------ Data to process

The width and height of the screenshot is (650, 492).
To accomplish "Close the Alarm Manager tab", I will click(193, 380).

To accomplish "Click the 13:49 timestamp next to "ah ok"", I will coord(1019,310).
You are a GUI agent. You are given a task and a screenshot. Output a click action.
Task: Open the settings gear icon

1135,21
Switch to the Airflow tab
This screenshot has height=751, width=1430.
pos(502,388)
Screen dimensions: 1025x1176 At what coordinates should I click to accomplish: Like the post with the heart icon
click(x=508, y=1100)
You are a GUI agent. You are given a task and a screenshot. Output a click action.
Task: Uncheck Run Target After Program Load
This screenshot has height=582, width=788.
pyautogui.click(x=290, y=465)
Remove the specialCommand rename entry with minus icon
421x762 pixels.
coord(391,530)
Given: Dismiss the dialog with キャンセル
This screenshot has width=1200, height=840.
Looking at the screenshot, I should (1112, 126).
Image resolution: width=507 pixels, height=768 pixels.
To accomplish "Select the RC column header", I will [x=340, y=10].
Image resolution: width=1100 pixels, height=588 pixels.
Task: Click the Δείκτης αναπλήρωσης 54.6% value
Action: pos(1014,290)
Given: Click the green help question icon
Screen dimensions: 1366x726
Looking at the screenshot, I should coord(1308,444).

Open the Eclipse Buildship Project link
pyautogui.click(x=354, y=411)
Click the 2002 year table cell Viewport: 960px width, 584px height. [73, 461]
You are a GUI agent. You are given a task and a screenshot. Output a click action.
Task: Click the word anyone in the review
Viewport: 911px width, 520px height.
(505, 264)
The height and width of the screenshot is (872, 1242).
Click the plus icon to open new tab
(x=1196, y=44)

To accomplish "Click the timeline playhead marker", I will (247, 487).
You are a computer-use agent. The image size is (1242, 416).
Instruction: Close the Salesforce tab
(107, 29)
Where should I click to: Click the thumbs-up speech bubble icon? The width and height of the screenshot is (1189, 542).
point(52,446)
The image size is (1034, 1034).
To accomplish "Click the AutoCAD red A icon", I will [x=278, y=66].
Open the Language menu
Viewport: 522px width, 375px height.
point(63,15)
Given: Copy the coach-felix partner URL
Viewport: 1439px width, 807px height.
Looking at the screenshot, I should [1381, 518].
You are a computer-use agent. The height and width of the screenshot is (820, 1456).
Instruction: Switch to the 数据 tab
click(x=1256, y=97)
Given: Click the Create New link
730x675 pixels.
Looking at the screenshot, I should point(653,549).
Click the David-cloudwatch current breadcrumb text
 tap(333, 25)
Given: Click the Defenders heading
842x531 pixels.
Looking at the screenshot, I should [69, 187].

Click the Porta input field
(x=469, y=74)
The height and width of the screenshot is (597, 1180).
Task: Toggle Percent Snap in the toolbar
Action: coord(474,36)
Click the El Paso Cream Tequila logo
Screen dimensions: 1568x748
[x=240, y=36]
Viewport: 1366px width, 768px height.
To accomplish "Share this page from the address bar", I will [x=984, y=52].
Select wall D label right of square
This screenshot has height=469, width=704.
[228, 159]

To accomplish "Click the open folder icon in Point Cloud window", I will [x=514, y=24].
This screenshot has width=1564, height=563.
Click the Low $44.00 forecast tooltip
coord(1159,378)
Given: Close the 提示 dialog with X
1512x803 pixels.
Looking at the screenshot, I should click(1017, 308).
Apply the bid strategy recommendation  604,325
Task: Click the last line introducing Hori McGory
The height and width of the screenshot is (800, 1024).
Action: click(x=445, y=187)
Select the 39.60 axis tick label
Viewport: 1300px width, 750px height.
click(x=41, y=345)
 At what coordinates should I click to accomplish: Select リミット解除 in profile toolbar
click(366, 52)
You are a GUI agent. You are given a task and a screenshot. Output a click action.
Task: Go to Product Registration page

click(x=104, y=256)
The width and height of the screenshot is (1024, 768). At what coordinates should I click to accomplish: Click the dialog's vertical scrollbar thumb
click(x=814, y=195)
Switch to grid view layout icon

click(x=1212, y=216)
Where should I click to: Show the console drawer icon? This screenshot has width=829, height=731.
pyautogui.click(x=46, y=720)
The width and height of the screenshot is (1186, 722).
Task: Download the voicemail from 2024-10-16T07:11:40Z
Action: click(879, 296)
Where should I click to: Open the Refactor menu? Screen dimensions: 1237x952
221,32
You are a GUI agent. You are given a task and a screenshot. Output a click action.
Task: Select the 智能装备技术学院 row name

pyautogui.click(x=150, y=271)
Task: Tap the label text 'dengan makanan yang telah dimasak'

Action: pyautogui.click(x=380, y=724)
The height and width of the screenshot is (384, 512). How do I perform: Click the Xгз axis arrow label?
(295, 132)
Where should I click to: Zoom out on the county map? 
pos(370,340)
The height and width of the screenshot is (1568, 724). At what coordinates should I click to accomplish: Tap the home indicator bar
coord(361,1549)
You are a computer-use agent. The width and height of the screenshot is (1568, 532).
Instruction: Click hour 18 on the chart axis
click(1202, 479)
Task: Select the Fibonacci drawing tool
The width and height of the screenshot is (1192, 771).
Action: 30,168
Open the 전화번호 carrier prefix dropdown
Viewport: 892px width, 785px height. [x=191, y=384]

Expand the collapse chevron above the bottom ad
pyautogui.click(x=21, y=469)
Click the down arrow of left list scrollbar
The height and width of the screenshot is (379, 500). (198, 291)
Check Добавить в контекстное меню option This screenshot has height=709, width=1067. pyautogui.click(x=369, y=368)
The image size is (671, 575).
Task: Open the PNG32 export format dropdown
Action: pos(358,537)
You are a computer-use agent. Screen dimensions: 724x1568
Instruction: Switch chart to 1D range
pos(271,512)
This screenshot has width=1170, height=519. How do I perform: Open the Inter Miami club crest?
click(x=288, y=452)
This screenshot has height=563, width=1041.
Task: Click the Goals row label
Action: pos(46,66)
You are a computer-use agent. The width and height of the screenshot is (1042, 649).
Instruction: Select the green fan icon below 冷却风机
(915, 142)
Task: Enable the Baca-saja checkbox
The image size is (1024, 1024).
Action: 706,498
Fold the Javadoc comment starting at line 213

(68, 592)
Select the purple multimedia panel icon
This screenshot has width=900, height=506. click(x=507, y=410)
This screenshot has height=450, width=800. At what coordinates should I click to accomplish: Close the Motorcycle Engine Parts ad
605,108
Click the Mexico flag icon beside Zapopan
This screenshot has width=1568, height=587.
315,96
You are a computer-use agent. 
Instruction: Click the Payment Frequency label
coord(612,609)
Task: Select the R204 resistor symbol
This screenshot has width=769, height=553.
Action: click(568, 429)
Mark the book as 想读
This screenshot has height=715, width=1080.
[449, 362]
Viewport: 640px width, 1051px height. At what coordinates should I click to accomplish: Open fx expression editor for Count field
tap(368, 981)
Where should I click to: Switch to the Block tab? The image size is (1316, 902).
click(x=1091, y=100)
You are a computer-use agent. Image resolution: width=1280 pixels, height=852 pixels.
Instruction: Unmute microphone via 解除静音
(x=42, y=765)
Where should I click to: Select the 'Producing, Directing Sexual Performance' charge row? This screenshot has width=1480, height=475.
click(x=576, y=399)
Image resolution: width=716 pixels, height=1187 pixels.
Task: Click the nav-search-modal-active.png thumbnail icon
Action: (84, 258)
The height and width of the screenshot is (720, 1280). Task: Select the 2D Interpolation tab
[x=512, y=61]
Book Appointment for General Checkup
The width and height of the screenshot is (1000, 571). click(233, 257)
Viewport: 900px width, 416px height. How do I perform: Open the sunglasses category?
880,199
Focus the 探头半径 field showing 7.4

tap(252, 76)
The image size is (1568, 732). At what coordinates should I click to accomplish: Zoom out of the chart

------------

- _Work required_:
Retype the records above in full, matching each line exactly.

- _Response_:
The width and height of the screenshot is (650, 492).
To accomplish "Close the Alarm Manager tab", I will click(193, 380).

To accomplish "Click the 13:49 timestamp next to "ah ok"", I will coord(1019,310).
You are a GUI agent. You are given a task and a screenshot. Output a click action.
Task: Open the settings gear icon

1135,21
Switch to the Airflow tab
This screenshot has height=751, width=1430.
pos(502,388)
Screen dimensions: 1025x1176 At what coordinates should I click to accomplish: Like the post with the heart icon
click(x=508, y=1100)
You are a GUI agent. You are given a task and a screenshot. Output a click action.
Task: Uncheck Run Target After Program Load
This screenshot has height=582, width=788.
pyautogui.click(x=290, y=465)
Remove the specialCommand rename entry with minus icon
421x762 pixels.
coord(391,530)
Given: Dismiss the dialog with キャンセル
This screenshot has width=1200, height=840.
Looking at the screenshot, I should (1112, 126).
Image resolution: width=507 pixels, height=768 pixels.
To accomplish "Select the RC column header", I will [x=340, y=10].
Image resolution: width=1100 pixels, height=588 pixels.
Task: Click the Δείκτης αναπλήρωσης 54.6% value
Action: pos(1014,290)
Given: Click the green help question icon
Screen dimensions: 1366x726
Looking at the screenshot, I should coord(1308,444).

Open the Eclipse Buildship Project link
pyautogui.click(x=354, y=411)
Click the 2002 year table cell Viewport: 960px width, 584px height. [73, 461]
You are a GUI agent. You are given a task and a screenshot. Output a click action.
Task: Click the word anyone in the review
Viewport: 911px width, 520px height.
(505, 264)
The height and width of the screenshot is (872, 1242).
Click the plus icon to open new tab
(x=1196, y=44)

To accomplish "Click the timeline playhead marker", I will (247, 487).
You are a computer-use agent. The image size is (1242, 416).
Instruction: Close the Salesforce tab
(107, 29)
Where should I click to: Click the thumbs-up speech bubble icon? The width and height of the screenshot is (1189, 542).
point(52,446)
The image size is (1034, 1034).
To accomplish "Click the AutoCAD red A icon", I will [x=278, y=66].
Open the Language menu
Viewport: 522px width, 375px height.
point(63,15)
Given: Copy the coach-felix partner URL
Viewport: 1439px width, 807px height.
Looking at the screenshot, I should [1381, 518].
You are a computer-use agent. The height and width of the screenshot is (820, 1456).
Instruction: Switch to the 数据 tab
click(x=1256, y=97)
Given: Click the Create New link
730x675 pixels.
Looking at the screenshot, I should point(653,549).
Click the David-cloudwatch current breadcrumb text
 tap(333, 25)
Given: Click the Defenders heading
842x531 pixels.
Looking at the screenshot, I should [69, 187].

Click the Porta input field
(x=469, y=74)
The height and width of the screenshot is (597, 1180).
Task: Toggle Percent Snap in the toolbar
Action: coord(474,36)
Click the El Paso Cream Tequila logo
Screen dimensions: 1568x748
[x=240, y=36]
Viewport: 1366px width, 768px height.
To accomplish "Share this page from the address bar", I will [x=984, y=52].
Select wall D label right of square
This screenshot has height=469, width=704.
[228, 159]

To accomplish "Click the open folder icon in Point Cloud window", I will [x=514, y=24].
This screenshot has width=1564, height=563.
Click the Low $44.00 forecast tooltip
coord(1159,378)
Given: Close the 提示 dialog with X
1512x803 pixels.
Looking at the screenshot, I should click(1017, 308).
Apply the bid strategy recommendation  604,325
Task: Click the last line introducing Hori McGory
The height and width of the screenshot is (800, 1024).
Action: click(x=445, y=187)
Select the 39.60 axis tick label
Viewport: 1300px width, 750px height.
click(x=41, y=345)
 At what coordinates should I click to accomplish: Select リミット解除 in profile toolbar
click(366, 52)
You are a GUI agent. You are given a task and a screenshot. Output a click action.
Task: Go to Product Registration page

click(x=104, y=256)
The width and height of the screenshot is (1024, 768). At what coordinates should I click to accomplish: Click the dialog's vertical scrollbar thumb
click(x=814, y=195)
Switch to grid view layout icon

click(x=1212, y=216)
Where should I click to: Show the console drawer icon? This screenshot has width=829, height=731.
pyautogui.click(x=46, y=720)
The width and height of the screenshot is (1186, 722).
Task: Download the voicemail from 2024-10-16T07:11:40Z
Action: click(879, 296)
Where should I click to: Open the Refactor menu? Screen dimensions: 1237x952
221,32
You are a GUI agent. You are given a task and a screenshot. Output a click action.
Task: Select the 智能装备技术学院 row name

pyautogui.click(x=150, y=271)
Task: Tap the label text 'dengan makanan yang telah dimasak'

Action: pyautogui.click(x=380, y=724)
The height and width of the screenshot is (384, 512). How do I perform: Click the Xгз axis arrow label?
(295, 132)
Where should I click to: Zoom out on the county map? 
pos(370,340)
The height and width of the screenshot is (1568, 724). At what coordinates should I click to accomplish: Tap the home indicator bar
coord(361,1549)
You are a computer-use agent. The width and height of the screenshot is (1568, 532).
Instruction: Click hour 18 on the chart axis
click(1202, 479)
Task: Select the Fibonacci drawing tool
The width and height of the screenshot is (1192, 771).
Action: 30,168
Open the 전화번호 carrier prefix dropdown
Viewport: 892px width, 785px height. [x=191, y=384]

Expand the collapse chevron above the bottom ad
pyautogui.click(x=21, y=469)
Click the down arrow of left list scrollbar
The height and width of the screenshot is (379, 500). (198, 291)
Check Добавить в контекстное меню option This screenshot has height=709, width=1067. pyautogui.click(x=369, y=368)
The image size is (671, 575).
Task: Open the PNG32 export format dropdown
Action: pos(358,537)
You are a computer-use agent. Screen dimensions: 724x1568
Instruction: Switch chart to 1D range
pos(271,512)
This screenshot has width=1170, height=519. How do I perform: Open the Inter Miami club crest?
click(x=288, y=452)
This screenshot has height=563, width=1041.
Task: Click the Goals row label
Action: pos(46,66)
You are a computer-use agent. The width and height of the screenshot is (1042, 649).
Instruction: Select the green fan icon below 冷却风机
(915, 142)
Task: Enable the Baca-saja checkbox
The image size is (1024, 1024).
Action: 706,498
Fold the Javadoc comment starting at line 213

(68, 592)
Select the purple multimedia panel icon
This screenshot has width=900, height=506. click(x=507, y=410)
This screenshot has height=450, width=800. At what coordinates should I click to accomplish: Close the Motorcycle Engine Parts ad
605,108
Click the Mexico flag icon beside Zapopan
This screenshot has width=1568, height=587.
315,96
You are a computer-use agent. 
Instruction: Click the Payment Frequency label
coord(612,609)
Task: Select the R204 resistor symbol
This screenshot has width=769, height=553.
Action: click(568, 429)
Mark the book as 想读
This screenshot has height=715, width=1080.
[449, 362]
Viewport: 640px width, 1051px height. At what coordinates should I click to accomplish: Open fx expression editor for Count field
tap(368, 981)
Where should I click to: Switch to the Block tab? The image size is (1316, 902).
click(x=1091, y=100)
You are a computer-use agent. Image resolution: width=1280 pixels, height=852 pixels.
Instruction: Unmute microphone via 解除静音
(x=42, y=765)
Where should I click to: Select the 'Producing, Directing Sexual Performance' charge row? This screenshot has width=1480, height=475.
click(x=576, y=399)
Image resolution: width=716 pixels, height=1187 pixels.
Task: Click the nav-search-modal-active.png thumbnail icon
Action: (84, 258)
The height and width of the screenshot is (720, 1280). Task: Select the 2D Interpolation tab
[x=512, y=61]
Book Appointment for General Checkup
The width and height of the screenshot is (1000, 571). click(233, 257)
Viewport: 900px width, 416px height. How do I perform: Open the sunglasses category?
880,199
Focus the 探头半径 field showing 7.4

tap(252, 76)
The image size is (1568, 732). At what coordinates should I click to accomplish: Zoom out of the chart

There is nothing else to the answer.